__EXERCISE BRIEF__. Give back exactly the stretch of data below from the line holding "Save Money (164, 2475)" through the line holding "[button] (92, 264)", both ends included, and leave the remaining lines out.

PROVIDED DATA: Begin

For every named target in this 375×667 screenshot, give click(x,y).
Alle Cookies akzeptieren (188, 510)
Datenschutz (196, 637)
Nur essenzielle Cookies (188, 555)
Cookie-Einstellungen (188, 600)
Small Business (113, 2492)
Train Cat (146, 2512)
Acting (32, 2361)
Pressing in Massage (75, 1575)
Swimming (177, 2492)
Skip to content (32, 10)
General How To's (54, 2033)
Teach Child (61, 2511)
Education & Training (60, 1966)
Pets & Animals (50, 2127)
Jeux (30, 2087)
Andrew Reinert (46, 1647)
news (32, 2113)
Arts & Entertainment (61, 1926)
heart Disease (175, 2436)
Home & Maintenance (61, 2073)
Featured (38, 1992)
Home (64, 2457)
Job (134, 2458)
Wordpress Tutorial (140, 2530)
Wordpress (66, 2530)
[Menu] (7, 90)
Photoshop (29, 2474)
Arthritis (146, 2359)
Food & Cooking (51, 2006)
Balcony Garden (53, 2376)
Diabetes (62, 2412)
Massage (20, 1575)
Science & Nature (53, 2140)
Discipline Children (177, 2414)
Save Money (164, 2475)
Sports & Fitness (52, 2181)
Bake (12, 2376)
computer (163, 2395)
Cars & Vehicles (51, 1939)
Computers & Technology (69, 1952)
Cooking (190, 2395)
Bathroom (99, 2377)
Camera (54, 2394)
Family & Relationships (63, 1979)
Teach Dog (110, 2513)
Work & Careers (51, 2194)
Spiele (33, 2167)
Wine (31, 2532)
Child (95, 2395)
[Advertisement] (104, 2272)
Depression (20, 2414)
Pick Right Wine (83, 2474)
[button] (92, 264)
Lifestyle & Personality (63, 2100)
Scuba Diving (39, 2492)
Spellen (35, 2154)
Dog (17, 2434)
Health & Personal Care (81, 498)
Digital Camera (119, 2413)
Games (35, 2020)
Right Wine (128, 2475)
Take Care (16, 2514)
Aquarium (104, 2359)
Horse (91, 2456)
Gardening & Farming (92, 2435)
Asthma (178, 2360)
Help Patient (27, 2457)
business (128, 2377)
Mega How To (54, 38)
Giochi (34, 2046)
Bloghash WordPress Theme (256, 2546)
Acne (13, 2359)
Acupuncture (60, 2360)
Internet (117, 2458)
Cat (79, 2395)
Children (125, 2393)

PROVIDED DATA: End
PROVIDED DATA: Begin

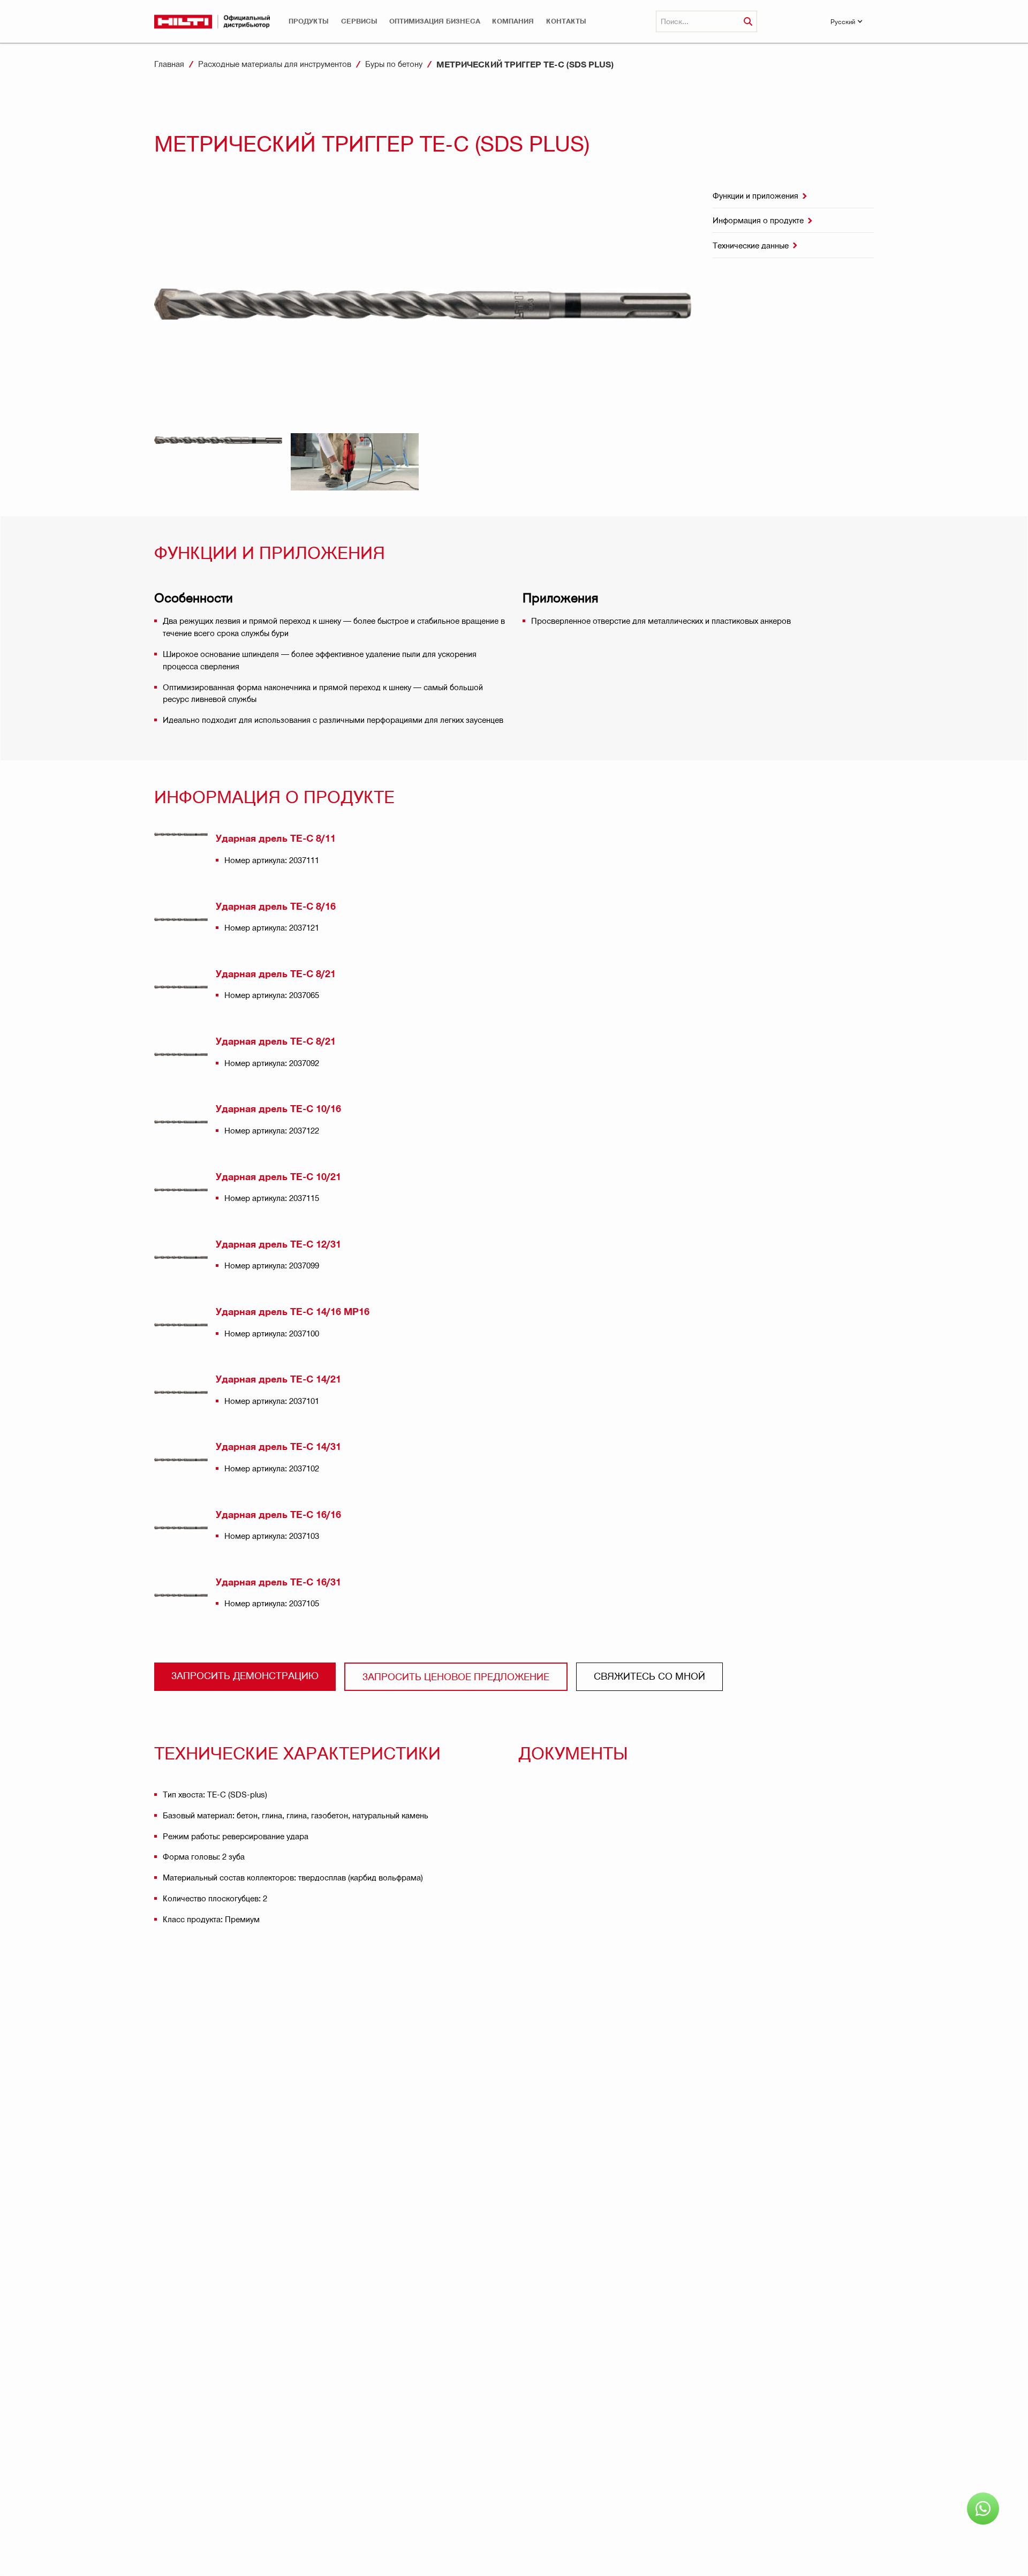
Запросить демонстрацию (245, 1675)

PROVIDED DATA: End

__OUTPUT BELOW__.
Save Money (164, 2475)
Sports & Fitness (52, 2181)
Bake (12, 2376)
computer (163, 2395)
Cars & Vehicles (51, 1939)
Computers & Technology (69, 1952)
Cooking (190, 2395)
Bathroom (99, 2377)
Camera (54, 2394)
Family & Relationships (63, 1979)
Teach Dog (110, 2513)
Work & Careers (51, 2194)
Spiele (33, 2167)
Wine (31, 2532)
Child (95, 2395)
[Advertisement] (104, 2272)
Depression (20, 2414)
Pick Right Wine (83, 2474)
[button] (92, 264)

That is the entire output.